Violent but excellent prison drama.Hume Cronyn as the sadistic warden is at his best and Lancaster is his usual brilliant self as is Bickford.Good idea to show the women who put them there and the photography works well in B&W.
FILM & REVIEW Julie’s Dassin’s bleak prison break drama has Lancaster as Collins the leader of seven men all cooped up in a single cell in an overcrowded powderkeg prison. It’s never revealed why he is there although we do see a brief backstory of why he wants to escape. The prison is run by an ineffectual warden with the real power wielded by Capt Muncie (Cronyn) who seems polite and softly spoken but is revealed to be a power mad sadist who will use any means necessary to achieve his aims. A plan is laid but it soon becomes apparent that Muncie knows and has laid a trap but the prisoners are so desperate that they go ahead anyway fully aware of the consequences. The final break is superbly staged with multiple action scenes as utter chaos descends and Muncie becomes totally unhinged. It’s a really bleak take on the human condition and for it’s time really quite violent - a stool pigeon is forced under a huge metal press and others characters are sacrificed in a increasingly pointless manner. Lancaster is as always solid in the role but it’s Cronyn with his skin crawling performance that you take away from it - 4/5
Brilliant prison noir which retains the liberal sentiments of the great Warner Brothers penitentiary films of the thirties. But America had since been through WWII and the dynamic between guard and prisoner has changed. The convicts are humanised by flashbacks to domestic life. When the inevitable knock on the door comes, it now evokes images of the gestapo.
Many of the men fought in the war, and draw on combat experience to plan an escape. Hume Cronyn is the sadistic guard, his torso oiled, polishing his rifle while listening to Wagner, intent on beating a confession out of a prisoner with a lead pipe. No debate about whose side we are on here, though true to the laws of noir, Burt Lancaster and his cellmates are cursed.
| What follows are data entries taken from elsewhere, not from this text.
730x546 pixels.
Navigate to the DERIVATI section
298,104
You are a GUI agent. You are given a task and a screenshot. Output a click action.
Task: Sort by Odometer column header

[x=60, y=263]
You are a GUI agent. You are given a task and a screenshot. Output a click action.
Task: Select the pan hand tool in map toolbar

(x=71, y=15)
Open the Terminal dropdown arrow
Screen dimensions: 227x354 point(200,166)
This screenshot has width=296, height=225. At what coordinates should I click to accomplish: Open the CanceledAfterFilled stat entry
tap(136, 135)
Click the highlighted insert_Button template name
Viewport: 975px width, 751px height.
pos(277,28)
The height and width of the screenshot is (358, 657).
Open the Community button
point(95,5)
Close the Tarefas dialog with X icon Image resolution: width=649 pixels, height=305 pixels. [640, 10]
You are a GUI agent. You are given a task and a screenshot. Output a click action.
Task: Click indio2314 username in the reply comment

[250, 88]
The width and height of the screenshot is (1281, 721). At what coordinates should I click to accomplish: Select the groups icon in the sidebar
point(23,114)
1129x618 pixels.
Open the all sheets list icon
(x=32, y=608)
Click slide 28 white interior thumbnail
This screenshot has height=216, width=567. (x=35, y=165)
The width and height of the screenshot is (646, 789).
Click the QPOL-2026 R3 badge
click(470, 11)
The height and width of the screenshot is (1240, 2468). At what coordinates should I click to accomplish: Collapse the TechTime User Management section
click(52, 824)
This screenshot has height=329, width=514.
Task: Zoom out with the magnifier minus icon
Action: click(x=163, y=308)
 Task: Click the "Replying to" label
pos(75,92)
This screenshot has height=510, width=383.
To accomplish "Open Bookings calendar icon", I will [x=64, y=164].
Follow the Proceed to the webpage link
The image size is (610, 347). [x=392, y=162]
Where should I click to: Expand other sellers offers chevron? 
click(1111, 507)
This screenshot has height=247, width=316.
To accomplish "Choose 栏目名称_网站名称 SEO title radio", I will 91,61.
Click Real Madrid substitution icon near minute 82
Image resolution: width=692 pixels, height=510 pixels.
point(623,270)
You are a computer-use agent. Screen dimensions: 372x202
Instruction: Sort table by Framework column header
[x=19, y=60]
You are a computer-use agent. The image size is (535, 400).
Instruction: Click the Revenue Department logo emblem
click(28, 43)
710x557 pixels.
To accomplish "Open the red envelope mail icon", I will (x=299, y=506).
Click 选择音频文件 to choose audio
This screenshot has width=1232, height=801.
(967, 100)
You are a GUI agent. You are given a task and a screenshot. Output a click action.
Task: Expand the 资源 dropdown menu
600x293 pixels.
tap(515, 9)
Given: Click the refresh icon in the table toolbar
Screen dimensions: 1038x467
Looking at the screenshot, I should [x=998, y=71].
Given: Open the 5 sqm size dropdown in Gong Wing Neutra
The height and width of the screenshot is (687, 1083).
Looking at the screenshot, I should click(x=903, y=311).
Jules Dassin was associated with the Hollywood ten and this is the work of a dissident. Cronyn plays a political figure. His power is justified by the uniform (which anticipates the Stanford Prison experiment). He is a fascist, who turns his fire on the inmates, or manoeuvres them to self destruction. His sadism is sensual ('I get quite a kick from censoring the mail').
Lancaster is the nominal star, but it's Cronyn that dominates. There is a chilling moment at the end when he is announced as the new Governor, surely a warning from Dassin about how close America is to fascism: 'Kindness is a weakness' he says as he lies to a prisoner that his wife has divorced him, 'the weak must die so the strong can live'.